Democrats also rallied around a set of bills that seek to address systemic racism in the state’s criminal justice system and will view all bills they advance through the lens of racial equity.

“Without a doubt, responding to COVID-19 and getting more support to families, businesses and communities is at the forefront of our agenda as House Democrats,” House Majority Leader Michelle Dunphy, D-Old Town, said. “We will also continue to fight for the things that Mainers need most, whether faced with a pandemic or not – affordable health care, access to safe housing and nutritious food, support for our schools and reduced property taxes, to name a few.”

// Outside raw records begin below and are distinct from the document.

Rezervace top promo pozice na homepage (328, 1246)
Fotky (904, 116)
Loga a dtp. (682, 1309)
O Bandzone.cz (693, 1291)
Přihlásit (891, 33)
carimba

Dunphy said House Democrats intend to listen to their constituents so they know the Legislature is “committed to setting up a future where they can thrive.”

John Bott, a spokesman for House Republicans, said members of that caucus also plan to push for more say in how state government responds to the pandemic. They also want at least a debate over curtailing the executive powers Mills has used during an ongoing civil state of emergency to place restrictions on businesses and individuals aimed at slowing the spread of the virus.

“We have many ideas on how this might be done to have less pain for people without compromising health and safety,” Bott said.

From increased rates of domestic violence, to overdose deaths to suicides, Bott said Maine lives were being lost beyond COVID-19 and because of the restrictions.

“Removing the civil state of emergency order is the beginning to this discussion, it’s not the end,” he said.